Safety and Effectiveness of Endoscopic Fundoplication Platform System (SRS)
S.Majid, S.Nijhawan, M.Sedrak, M.Abraham, G,Jacobsen, B.Sandler, T.Dotai, T.Katagiri, A.Rondan, M.Talamini, S.Horgan
Institution: University of California, San Diego
Laparoscopic Nissen Fundopliocation is an effective antireflux operation. The SRS endoscopic stapling device is a new tool capable of creating a totally endoscopic fundoplication (e-fpn). This modified endoscope, once in position, fires 3 rows of staples coverng 120degrees in the coronal plane, effectively plicating the fundus onto the esophagus.
The retroflexed scope tip fires the staples from the fundus, once aligned with the complementary segment designed on the scope shaft positioned in
Objectives: Assess the safety and effectiveness of the SRS Endoscopic Stapling System for an e-fpn in patients with GERD.
Methods: A prospective IRB approved trial was designed. A totally endoscopic anterior fundoplication was made using an SRS endoscope. Inclusion criteria were:
Documented GERD by pH probe, absence of > 2cm hiatal hernia by EGD, BMI < 35, age 18-75 yrs, ASA class <3 and a normal esophagogram ( except reflux). General anesthesia was used and patients were kept overnight. A chest xray and a hematocrit level were checked post operatively. Follow up was at 1,2, 4, 12 and 24 weeks when an EGD with pH capsule and manometry were repeated.

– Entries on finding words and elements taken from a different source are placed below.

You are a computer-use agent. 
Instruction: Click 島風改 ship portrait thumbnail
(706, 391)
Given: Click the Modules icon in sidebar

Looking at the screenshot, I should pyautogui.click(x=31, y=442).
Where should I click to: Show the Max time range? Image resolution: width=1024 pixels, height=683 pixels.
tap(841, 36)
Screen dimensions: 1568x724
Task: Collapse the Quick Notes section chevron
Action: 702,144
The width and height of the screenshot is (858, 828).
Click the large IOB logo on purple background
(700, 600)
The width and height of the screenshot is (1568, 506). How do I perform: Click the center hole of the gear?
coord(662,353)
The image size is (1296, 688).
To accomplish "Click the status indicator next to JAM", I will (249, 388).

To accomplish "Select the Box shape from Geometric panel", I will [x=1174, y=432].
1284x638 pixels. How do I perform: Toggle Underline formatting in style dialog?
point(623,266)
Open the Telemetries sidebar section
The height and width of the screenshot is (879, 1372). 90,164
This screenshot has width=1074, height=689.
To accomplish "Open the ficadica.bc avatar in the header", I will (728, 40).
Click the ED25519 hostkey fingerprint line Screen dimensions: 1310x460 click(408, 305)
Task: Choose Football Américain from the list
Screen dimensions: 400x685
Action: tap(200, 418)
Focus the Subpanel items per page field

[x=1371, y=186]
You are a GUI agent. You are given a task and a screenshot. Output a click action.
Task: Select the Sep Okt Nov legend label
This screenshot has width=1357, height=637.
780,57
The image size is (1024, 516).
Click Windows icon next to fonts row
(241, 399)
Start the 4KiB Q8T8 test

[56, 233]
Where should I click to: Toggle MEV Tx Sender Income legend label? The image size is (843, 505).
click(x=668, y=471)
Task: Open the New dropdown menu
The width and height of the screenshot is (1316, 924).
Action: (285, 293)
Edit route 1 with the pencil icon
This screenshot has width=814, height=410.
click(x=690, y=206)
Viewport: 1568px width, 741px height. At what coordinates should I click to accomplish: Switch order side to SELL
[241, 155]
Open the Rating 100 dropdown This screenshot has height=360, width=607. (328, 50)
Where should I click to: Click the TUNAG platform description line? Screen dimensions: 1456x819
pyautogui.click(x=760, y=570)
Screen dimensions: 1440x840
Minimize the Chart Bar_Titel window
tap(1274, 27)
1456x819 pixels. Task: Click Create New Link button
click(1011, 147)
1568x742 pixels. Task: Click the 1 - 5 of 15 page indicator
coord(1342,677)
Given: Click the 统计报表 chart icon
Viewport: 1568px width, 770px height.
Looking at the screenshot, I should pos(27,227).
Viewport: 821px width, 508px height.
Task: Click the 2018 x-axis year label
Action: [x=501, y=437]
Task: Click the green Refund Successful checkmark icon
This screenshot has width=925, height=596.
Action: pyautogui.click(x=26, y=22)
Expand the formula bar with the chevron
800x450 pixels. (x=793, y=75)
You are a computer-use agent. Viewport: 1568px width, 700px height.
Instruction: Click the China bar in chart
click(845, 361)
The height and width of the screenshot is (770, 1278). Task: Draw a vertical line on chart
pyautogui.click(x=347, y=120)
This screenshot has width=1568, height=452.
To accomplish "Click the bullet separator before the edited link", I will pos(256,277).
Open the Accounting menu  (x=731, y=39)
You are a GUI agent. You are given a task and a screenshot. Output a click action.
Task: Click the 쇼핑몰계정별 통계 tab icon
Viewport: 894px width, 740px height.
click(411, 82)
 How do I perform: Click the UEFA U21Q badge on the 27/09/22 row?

Patient satisfaction, antireflux medications (PPI) use and quality of life (QOL) were monitored using the Velanovich gastroesophageal health related quality of life questionnaire.
Results: Over a 12-months, 15 patients were selected and underwent e-fpn. Their mean (range) age was 51 years (27-71), BMI 24.6 (22-33) and duration of
symptoms /PPI use was 11.3 yrs (2-30). Male to female ratio was 3:2. Heartburn and reflux were the consistent symptoms. Operating times decreased from 102.6 min (75-125) to 47.2 min (30-80) after the first 5 cases. There were no complications. Major postoperative symptoms were sore throat in 2, bloating in 2 and constipation in 1 patient. Return to work was in < 7 days. Symptoms in 12 patients significantly improved immediately post e-fpn and were off PPI at 1,2, 4, 12 weeks followup. They were satisfied and would do e-fpn all over again.
Three patients (earlier cases) noted no change and were dissatisfied. The average Velanovich QOL score, off PPI dropped from 26.9 to 5.36 (80% decrease) at 12 weeks and 8.9 (6.7% decrease) at 24 weeks.